* [Complete the following]
1. In the court summary, translate into Spanish: "Arlington hired Glenn Graham to appraise the value of the land."
2. Reproduce the part of the court summary starting at "Review Granted" and ending at "District, Division Two.".
3. Decide whether each statement agrees with the court summary, answering yes or no and quoting the deciding words: (a) Arlington loaned Tarcher a total of $102,000. (b) The actual value of the three lots was $96,500. (c) The trial court granted summary judgment for Arlington.

* [Selected text]
*-*-*
Lender isn't prohibited from maintaining negligent misrepresentation action against third party non-borrowers who induced loan.





Cite as

1998 DJDAR 7769

Published

May 22, 1999

Filing Date

Jul. 15, 1998


ORDER

Review Granted
ARLINGTON INVESTMENT COMPANY, Appellant v. BENJAMIN D. TARCHER et al., Respondents C.A. 1st, No. A075357, Div. 2 S065752 California Supreme Court Filed July 15, 1998         Pursuant to rule 29.4(c), California Rules of Court, the above-entitled review is DISMISSED and cause is remanded to the Court of Appeal, First Appellate District, Division Two.

George, Chief Justice
Mosk, Associated Justice
Kennard, Associate Justice
Baxter, Associate Justice
Werdegar, Associate Justice
Chin, Associate Justice


[Editor's Note - For your convenience we reprint below the Daily Journal's Ruling Column brief which summarized the earlier decision of the lower court.]


BANKING

Lender Isn't Prohibited From Maintaining Negligent Misrepresentation Action Against Third Party Non-Borrower Who Induced Loan.         The C.A. 1st has decided that a lender's acquisition of secured property by full credit bid at a nonjudicial foreclosure sale did not bar the lender from maintaining a negligent misrepresentation action against a third party nonborrower who fraudulently induced the lender to make the loan.
        In 1989, Benjamin Tarcher applied for a loan from Arlington Investment Co. offering as security three unimproved lots in Oakland. Arlington hired Glenn Graham to appraise the value of the land. Based on Graham's appraisals, $96,500 the first year and $204,000 the following year, Arlington loaned Tarcher a total of $102,000, secured by a deed of trust on the three lots. When Tarcher defaulted on the loan, Arlington foreclosed on the lien, acquiring all three lots at a nonjudicial foreclosure sale through a full credit bid of approximately $110,000. Arlington then learned that the three lots could not be developed and their actual value was $5,000. Arlington brought an action against Graham for negligent misrepresentation, alleging that Graham had made the appraisals knowing they were false and that Arlington would rely on them. Graham contended that Arlington's full credit bid extinguished its claim that there was inadequate security. Relying on Pacific Inland Bank v. Ainsworth, the trial court granted summary judgment for Graham.
*-*-*
* [Data segment]
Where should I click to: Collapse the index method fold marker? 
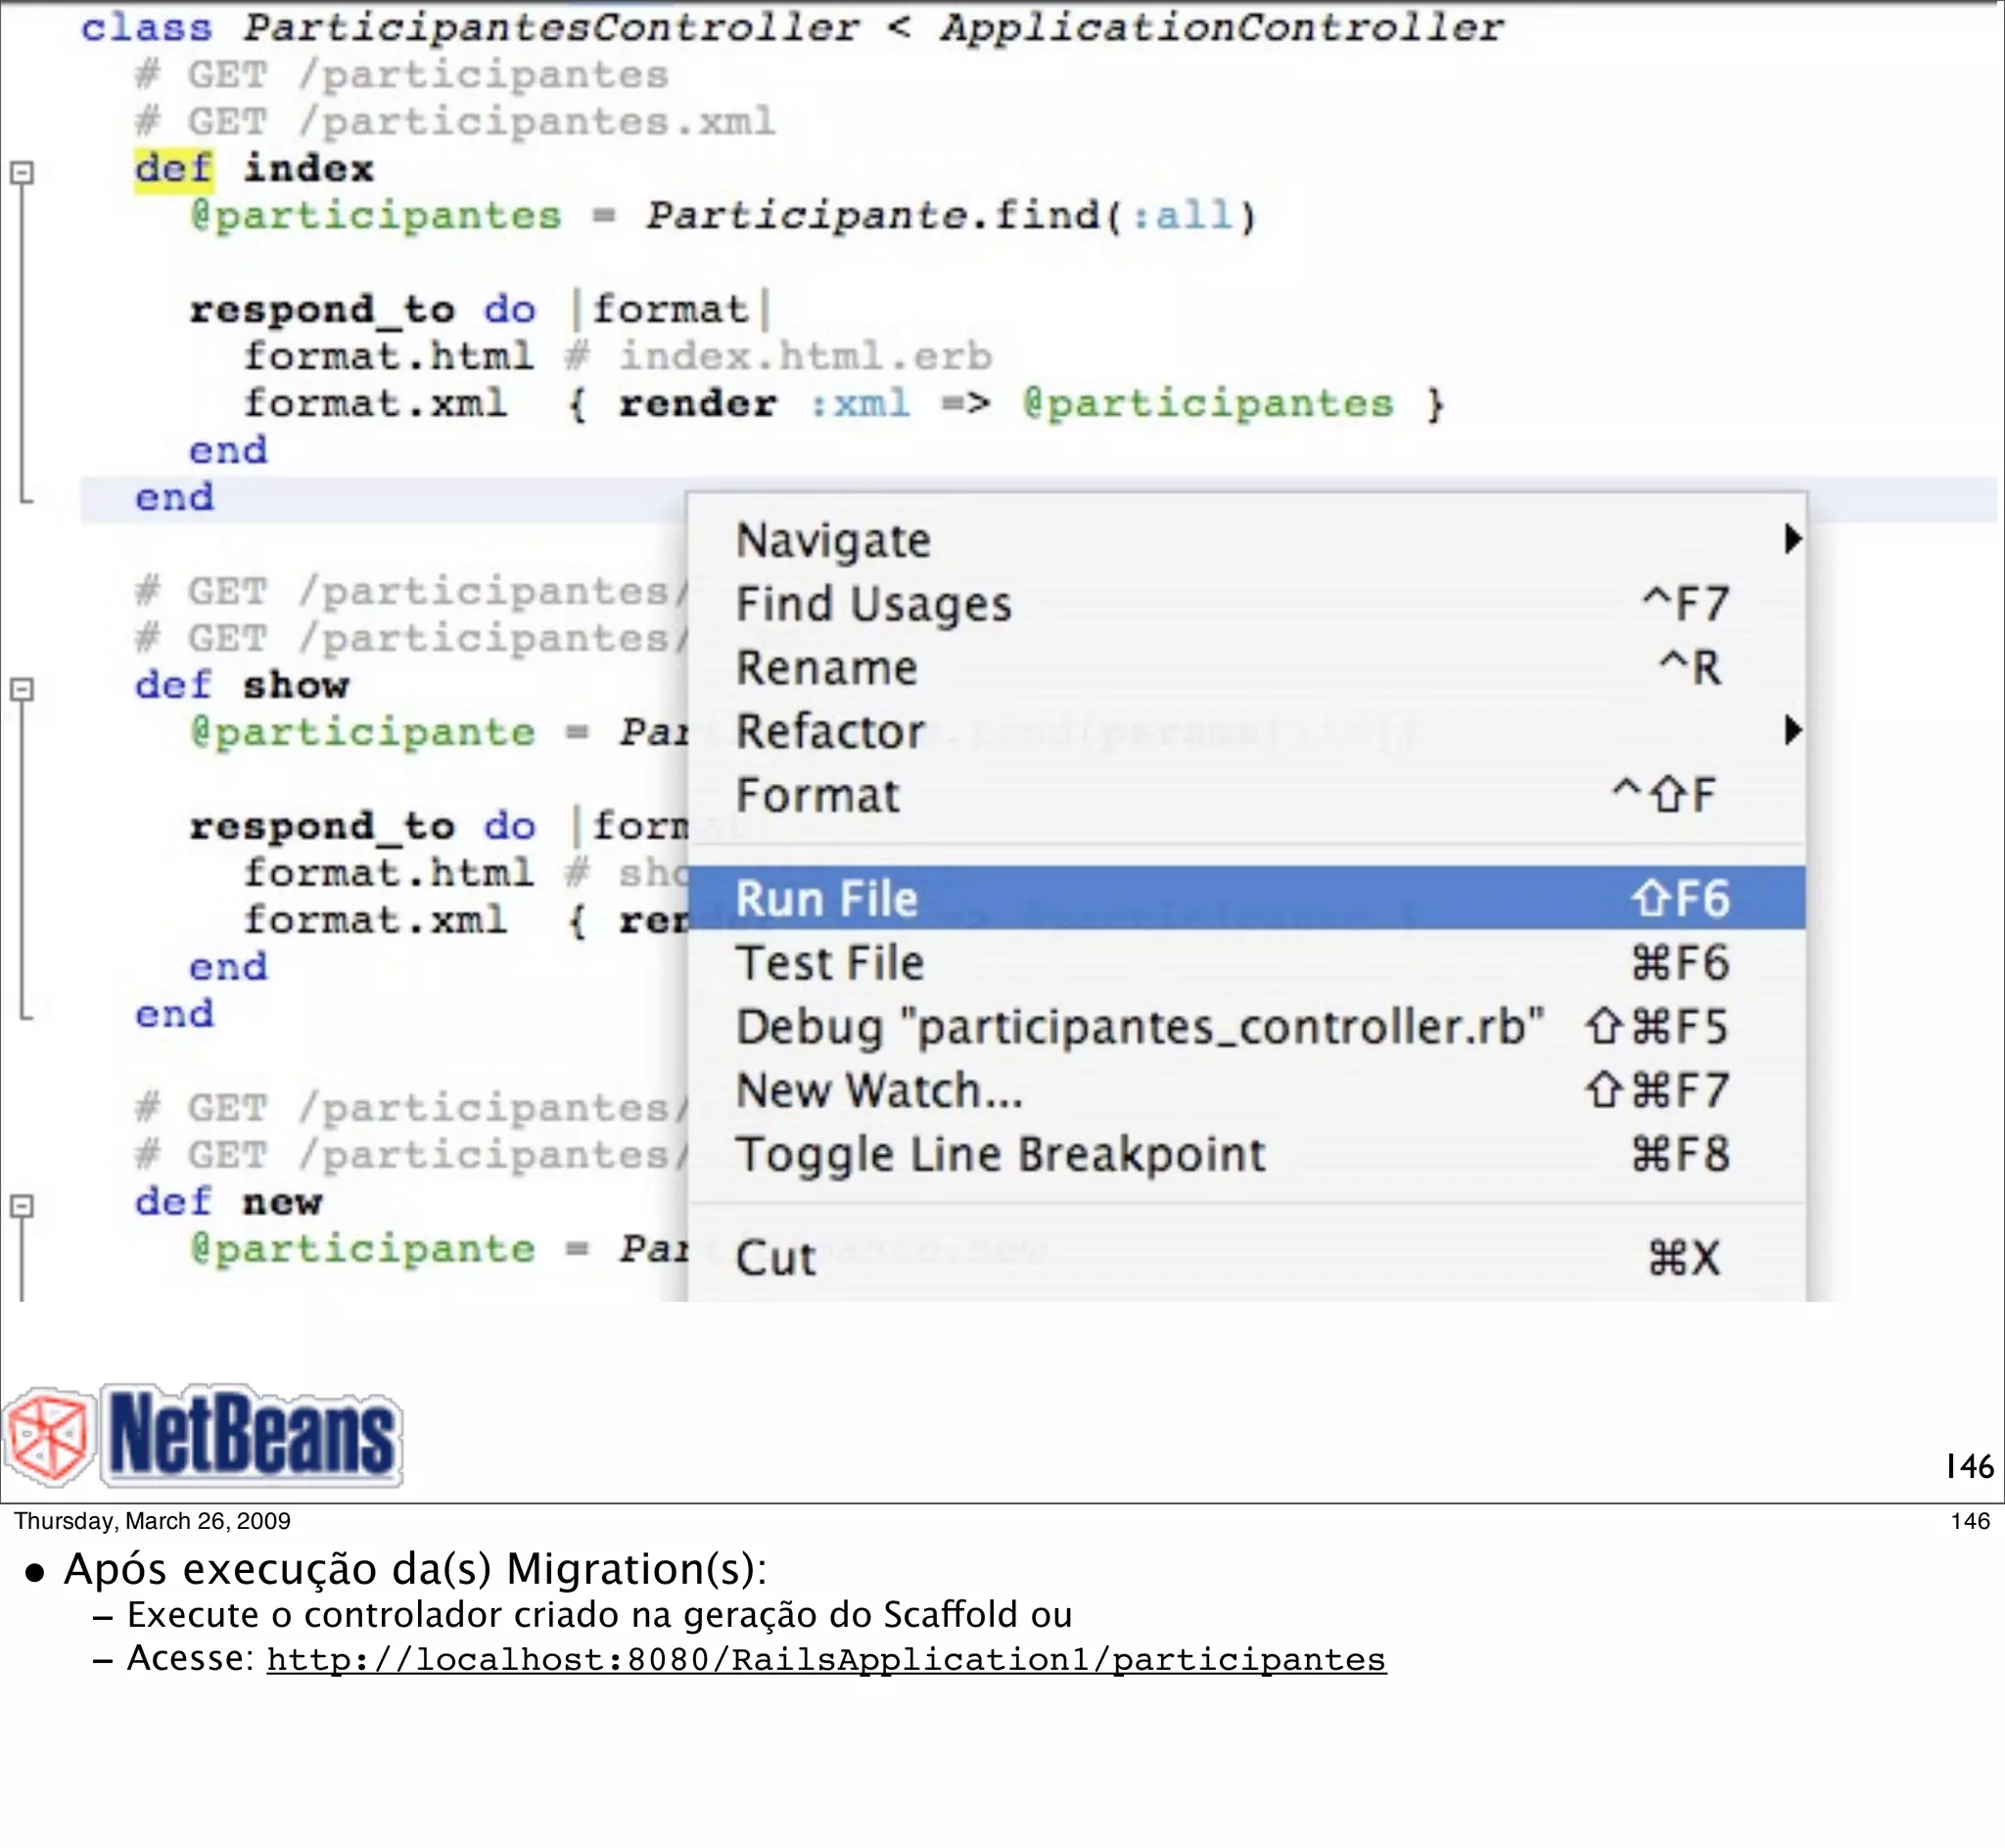click(x=22, y=172)
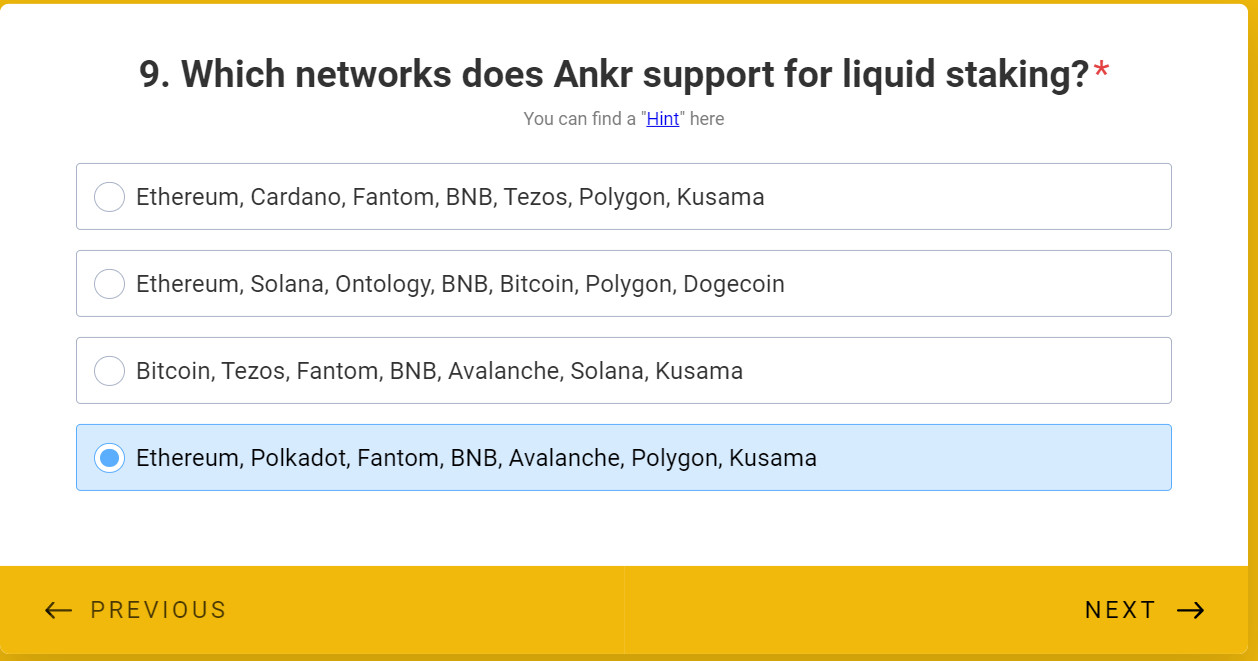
*-*-*
* [Responses to the tasks]
1. Arlington contrató a Glenn Graham para tasar el valor del terreno.

2.
Review Granted
ARLINGTON INVESTMENT COMPANY, Appellant v. BENJAMIN D. TARCHER et al., Respondents C.A. 1st, No. A075357, Div. 2 S065752 California Supreme Court Filed July 15, 1998         Pursuant to rule 29.4(c), California Rules of Court, the above-entitled review is DISMISSED and cause is remanded to the Court of Appeal, First Appellate District, Division Two.

3.
(a) Yes: "Arlington loaned Tarcher a total of $102,000"
(b) No: "their actual value was $5,000"
(c) No: "the trial court granted summary judgment for Graham"